In January, NASA scientists discovered the first rocky planet outside our solar system—Kepler-10b—560 light-years away, where it orbits a sun-like star in the constellation Cygnus. Unlike other exoplanets previously uncovered by telescopes, Kepler-10b is solid, not the usual ball of gas. Rocky planets are more apt to contain liquid water—a necessity for life as we understand it. Kepler-10b, nearly half again as large as Earth, was the first of 1,235 possible planets NASA now has isolated by using a telescope mounted on a satellite. “When the Hubble was launched 20 years ago, we knew of nine planets in the universe—all of which were in our solar system,” says Grunsfeld, adding that the number reverted to eight a few years ago when Pluto was reclassified downward to a “dwarf planet.” “In the mid-1990s, astronomers began seeing what looked like planets circling stars. Soon we’ll know of possibly thousands of solar systems, and many will have planets,” he says.

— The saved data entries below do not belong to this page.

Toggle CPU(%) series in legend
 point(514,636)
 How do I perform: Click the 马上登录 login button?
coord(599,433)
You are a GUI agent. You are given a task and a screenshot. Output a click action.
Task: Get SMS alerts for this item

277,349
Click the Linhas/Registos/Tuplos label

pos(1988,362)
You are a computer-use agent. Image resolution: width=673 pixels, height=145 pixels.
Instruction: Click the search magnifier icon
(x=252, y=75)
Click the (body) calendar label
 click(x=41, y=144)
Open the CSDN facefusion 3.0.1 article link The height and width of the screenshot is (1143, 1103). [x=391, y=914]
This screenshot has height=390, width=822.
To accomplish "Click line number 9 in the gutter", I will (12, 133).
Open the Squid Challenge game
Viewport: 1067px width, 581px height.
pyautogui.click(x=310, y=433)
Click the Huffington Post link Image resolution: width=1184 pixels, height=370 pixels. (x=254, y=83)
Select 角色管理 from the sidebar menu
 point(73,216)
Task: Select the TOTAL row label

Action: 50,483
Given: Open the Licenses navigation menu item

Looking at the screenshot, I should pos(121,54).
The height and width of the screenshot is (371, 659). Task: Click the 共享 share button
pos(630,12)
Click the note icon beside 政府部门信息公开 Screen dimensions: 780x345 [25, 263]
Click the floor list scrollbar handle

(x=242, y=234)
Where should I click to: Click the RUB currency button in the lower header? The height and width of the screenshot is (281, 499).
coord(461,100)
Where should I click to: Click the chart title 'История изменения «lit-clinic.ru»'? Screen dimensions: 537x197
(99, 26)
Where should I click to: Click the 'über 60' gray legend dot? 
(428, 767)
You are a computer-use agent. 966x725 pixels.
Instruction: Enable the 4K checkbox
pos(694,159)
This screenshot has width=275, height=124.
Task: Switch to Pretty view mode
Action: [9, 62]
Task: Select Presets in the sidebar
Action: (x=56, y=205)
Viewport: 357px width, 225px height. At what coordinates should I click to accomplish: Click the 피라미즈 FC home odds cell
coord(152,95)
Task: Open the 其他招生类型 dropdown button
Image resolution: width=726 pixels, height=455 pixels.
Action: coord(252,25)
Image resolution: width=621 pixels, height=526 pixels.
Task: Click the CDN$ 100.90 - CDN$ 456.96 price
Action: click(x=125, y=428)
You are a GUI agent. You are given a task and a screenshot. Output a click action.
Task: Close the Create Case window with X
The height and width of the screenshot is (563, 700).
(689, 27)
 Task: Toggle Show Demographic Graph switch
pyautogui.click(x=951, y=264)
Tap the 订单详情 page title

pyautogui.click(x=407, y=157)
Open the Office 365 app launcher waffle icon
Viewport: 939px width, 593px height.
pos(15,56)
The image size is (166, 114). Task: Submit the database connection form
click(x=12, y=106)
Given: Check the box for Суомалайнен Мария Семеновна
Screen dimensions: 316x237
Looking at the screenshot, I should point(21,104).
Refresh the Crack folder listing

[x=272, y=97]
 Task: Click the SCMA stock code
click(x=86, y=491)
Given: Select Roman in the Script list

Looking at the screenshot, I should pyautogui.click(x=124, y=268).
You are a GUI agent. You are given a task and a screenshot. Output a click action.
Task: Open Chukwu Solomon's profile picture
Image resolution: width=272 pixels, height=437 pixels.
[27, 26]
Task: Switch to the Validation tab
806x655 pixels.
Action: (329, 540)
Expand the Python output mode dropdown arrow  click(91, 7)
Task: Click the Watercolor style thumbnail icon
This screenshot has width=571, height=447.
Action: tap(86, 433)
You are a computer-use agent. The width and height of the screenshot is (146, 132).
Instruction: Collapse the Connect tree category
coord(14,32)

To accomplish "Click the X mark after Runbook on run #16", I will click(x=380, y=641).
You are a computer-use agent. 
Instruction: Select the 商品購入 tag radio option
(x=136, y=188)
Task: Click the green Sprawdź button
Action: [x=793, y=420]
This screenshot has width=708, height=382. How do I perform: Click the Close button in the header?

Grunsfeld brings an astronaut’s perspective to the exoplanet search, a perspective he hopes will help inform a new generation of scientists. “Right now, humanity is making the conditions ripe for a mass extinction,” he says. “Looking down upon the earth from space, you see how we need to protect it. The earth is a system. I want to help train people to see that.”
He’ll have the tools to work with. The James R. Webb Telescope, scheduled to be up and running in 2015, will be housed at the Hopkins-affiliated Space Telescope Science Institute, where Grunsfeld also holds a position. He and other Hopkins astronomers, who are searching for clues to the force behind dark energy and signs of life elsewhere, will have ready access to it. “I left the astronaut corps to find a voice to talk about the future of humans in the cosmos,” says Grunsfeld, 52. “And the campus here seems like a good place to do that.”